DODAJ MATERIAŁ dodaj wideo, zdjęcie, tekst
DODAJ MATERIAŁ dodaj wideo, zdjęcie, tekst

Ten artykuł jest wyświetlany w trybie archiwalnym, co może skutkować nieprawidłowym wyświetlaniem niektórych elementów.

Przydomowe rzeźnie. Weterynaria nie zostawia suchej nitki na rozporządzeniu ministra

Resort rolnictwa i rozwoju wsi przedstawił projekt ustawy o wymaganiach weterynaryjnych, jakie powinny być spełnione przy produkcji produktów pochodzenia zwierzęcego w rzeźniach o małej zdolności produkcyjnej położonych na terenie gospodarstw.

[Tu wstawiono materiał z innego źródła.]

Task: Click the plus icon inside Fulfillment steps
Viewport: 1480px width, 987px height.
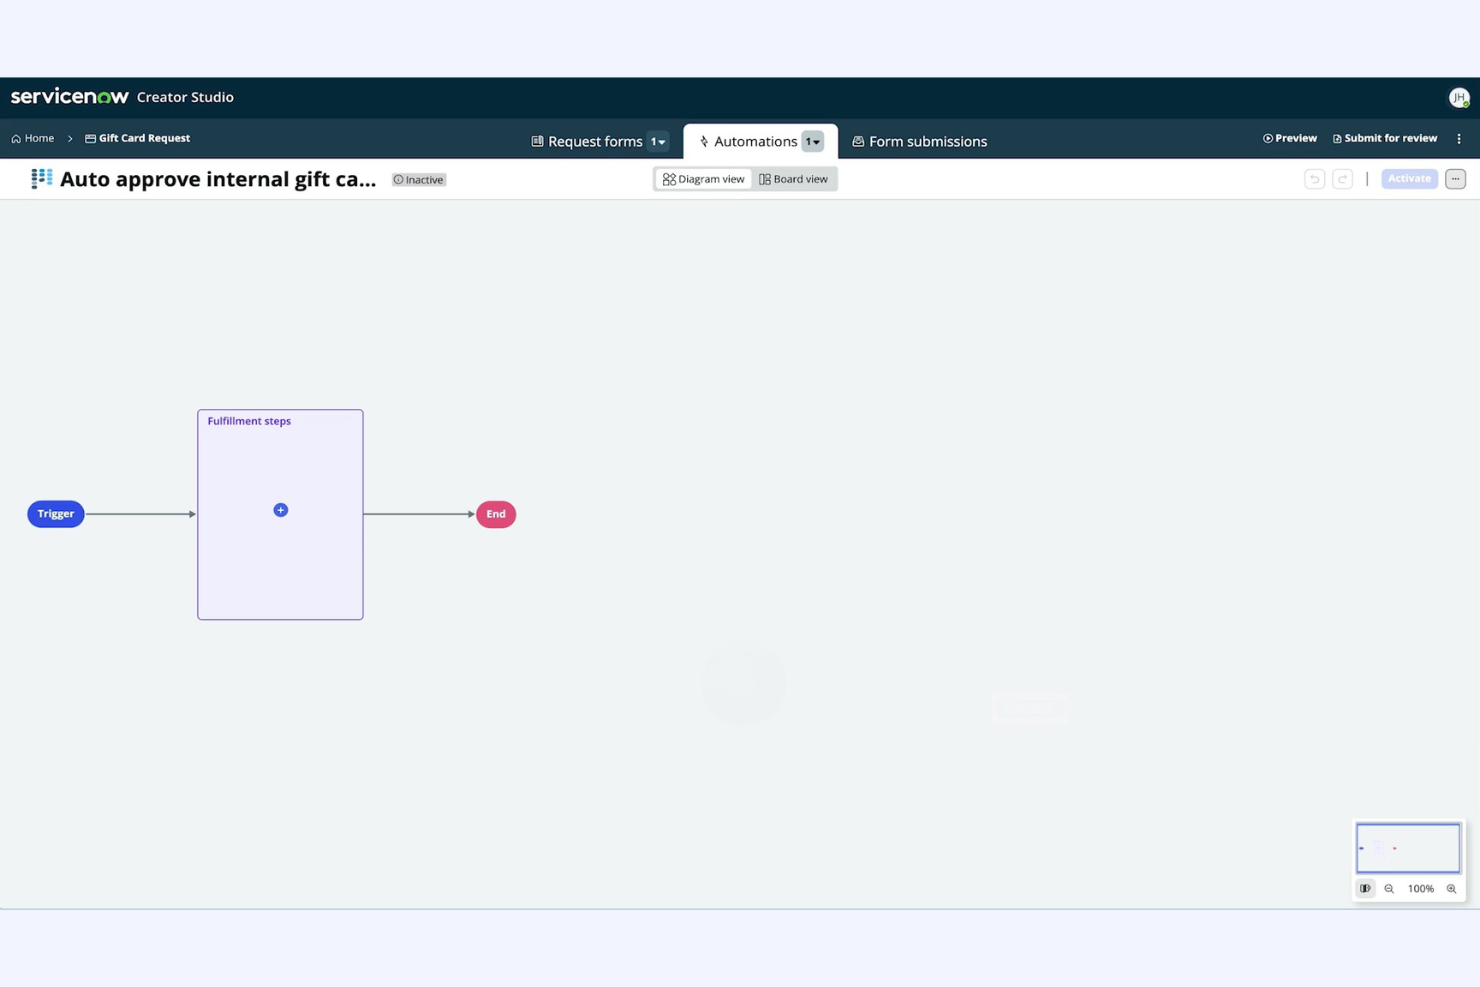Action: click(x=281, y=510)
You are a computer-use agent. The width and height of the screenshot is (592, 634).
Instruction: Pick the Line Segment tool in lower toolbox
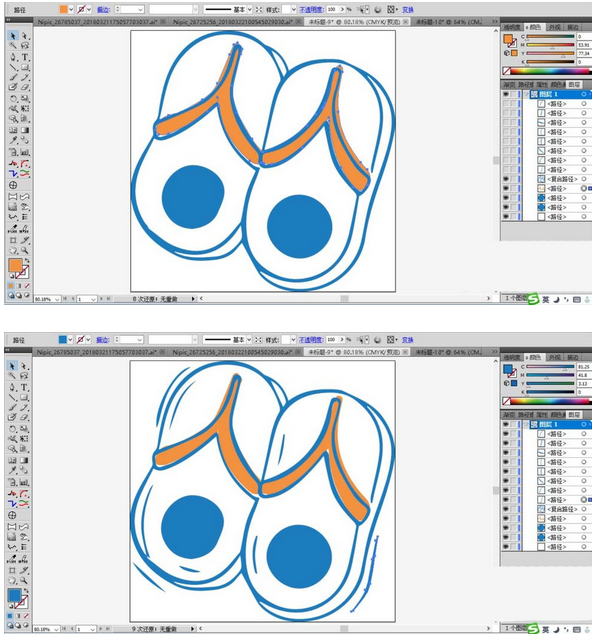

Zgodnie z tym projektem rzeźnia rolnicza może znajdować się na terenie gospodarstwa rolnego i może tam odbywać się ubój na małą skalę. W praktyce oznacza to, że dziennie rzeźnia rolnicza może przerobić do 25 kur lub kaczek, jedną krowę albo do 10 świń. „Powiatowy Lekarz Weterynarii może zgodzić się na zwiększenie dziennego limitu rozbioru zwierząt, jednak w takiej sytuacji rzeźnie i tak obowiązują roczne limity uboju” – napisano w rozporządzeniu.

Szef resortu dopiął swego i wkrótce niemal każdy posiadacz krowy, świni, czy kur będzie mógł je zabić, rozebrać i podzielić w obrębie własnego gospodarstwa. – Jeszcze w tym roku wprowadzimy rozwiązania, na które rolnicy czekają od wielu lat – duże ułatwienia w prowadzeniu małych rolniczych ubojni dla zwierząt. To jest w wielu krajach europejskich i będzie i w Polsce – cieszył się szef resortu rolnictwa w kwietniu ubiegłego roku. Była to przedwczesna radość.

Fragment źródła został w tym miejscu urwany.